To view only the failed tests, click the Failed Test button () at the bottom of the test navigator. Select a failed method to examine it in the source code editor. After addressing the reason for the failure, click the failed test indicator (a red diamond with an X) to rerun the test.
From the jump bar menu for the assistant editor, you can use the Test Classes and Test Callers categories to place your tests and application code side by side in the workspace window.

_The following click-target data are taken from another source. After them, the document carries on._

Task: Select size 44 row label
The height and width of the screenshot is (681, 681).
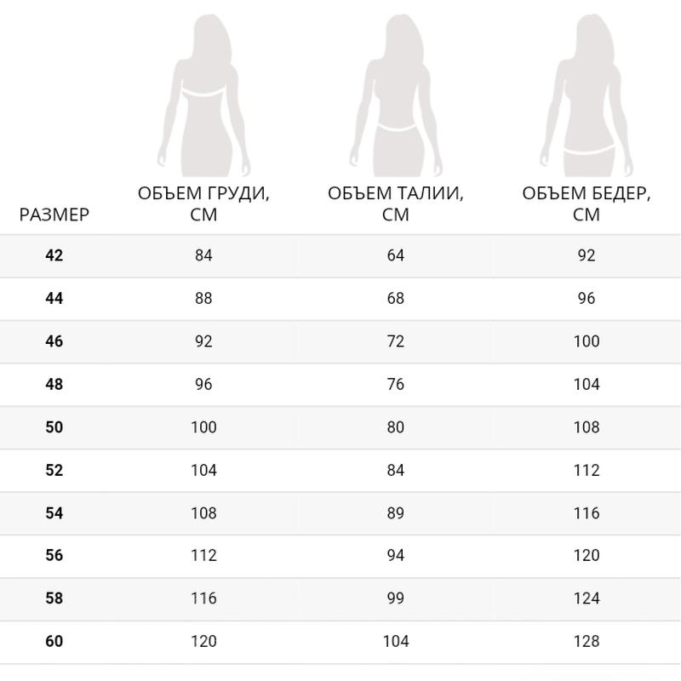Action: point(54,299)
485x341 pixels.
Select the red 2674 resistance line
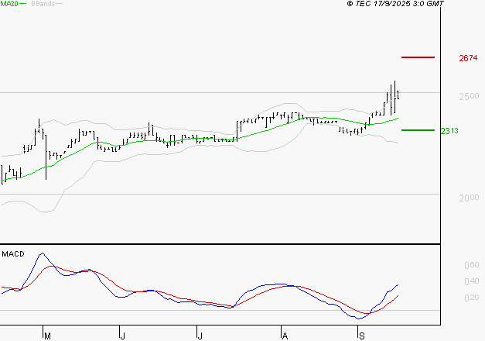[418, 57]
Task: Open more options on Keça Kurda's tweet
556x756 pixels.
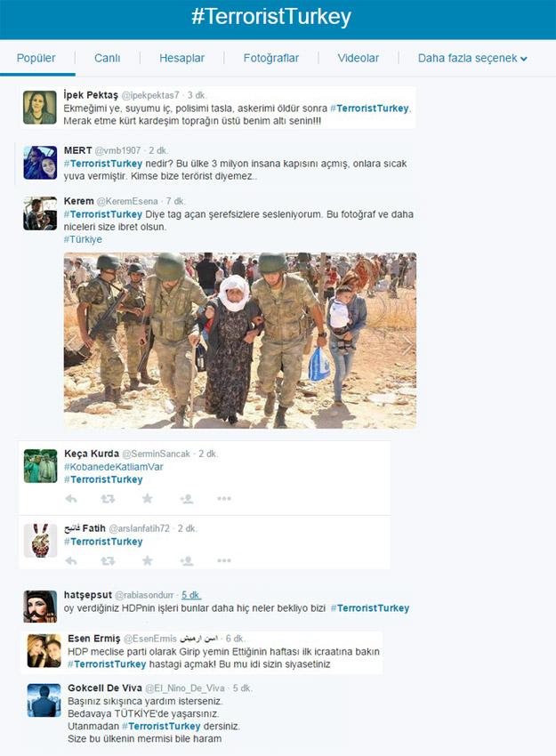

Automate Unit Testing as Part of a Continuous Integration Workflow
Xcode supports a continuous integration workflow through the Xcode service. The Xcode service, available in OS X Server, automates the integration process of building, running unit tests, performing static analysis, and archiving your product. The service reports build errors and warnings, static analyzer problems, and unit test failures.

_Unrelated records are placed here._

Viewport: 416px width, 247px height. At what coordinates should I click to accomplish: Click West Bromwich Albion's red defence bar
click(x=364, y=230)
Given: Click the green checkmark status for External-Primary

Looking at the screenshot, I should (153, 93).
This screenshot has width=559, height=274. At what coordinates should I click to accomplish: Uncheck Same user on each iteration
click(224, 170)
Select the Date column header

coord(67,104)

To run the Xcode service, install and configure OS X Server and Xcode on a Mac running OS X Mavericks. A continuous integration workflow typically relies on one or more development Mac computers running Xcode and on a separate server running the Xcode service. However, you can install OS X Server and run the Xcode service on your development Mac. Such a configuration can be helpful for evaluating how to adopt continuous integration. Afterward, you’ll find it more useful to have a dedicated server running the Xcode service, hosting your source code repositories, and performing integrations.
The Xcode service operates on projects contained in source code repositories. The Xcode service supports two popular source control systems: Git and Subversion. You can use Git and Subversion repositories hosted on remote servers. The Repositories tab in the Xcode service on the server allows you to connect to remote repositories.
Another valuable feature of the Xcode service is that you can use it to host Git repositories on your own server. Use the Repositories tab in the Xcode service on the server to configure access to its hosted repositories. On your development Mac, choose Preferences > Accounts, and add your credentials for the server and its repositories. When you create a project on your development Mac, you can simultaneously create a repository for it on the server.
If you already use a Git repository local to your development Mac, you can clone the repository to the server running the Xcode service. To clone a local repository to a server running the Xcode service, open the project on your development Mac, and choose Source Control > ProjectName > Configure ProjectName. Click Remotes, click the Add button (+), choose Create New Remote, and select the server.
Bots are at the heart of the automated workflow. Bots build and test products with the schemes of your choosing. You must share a scheme to enable a bot to access it. A shared scheme is one that you publish in a repository, along with the other shared project files. To share a scheme, choose Product > Scheme > Manage Schemes on your development Mac, and click the Shared option. Commit the change, and select the “Push to remote” option to publish the shared scheme in the repository.
You can create and schedule bots to run either periodically or on every source code commit. On your development Mac, open the project that contains the scheme that defines the actions to automate. Choose Product > Create Bot, and specify the attributes of the bot, including:
The integration schedule: periodically (hourly, daily, or weekly), on every commit, or manually
Who should receive email notifications from the bot when it succeeds and when it fails
For an iOS app, what kinds of devices or simulators the bot will test on
From the log navigator, available by clicking in the navigator selector bar on the development Mac, you can manage bots, view their test results, read integration logs, initiate integrations, and download product builds and archives. The Tests pane of the viewer provides a tabulated list of unit test results.
The Xcode service also hosts a bots website where you and members of your development team can perform these operations.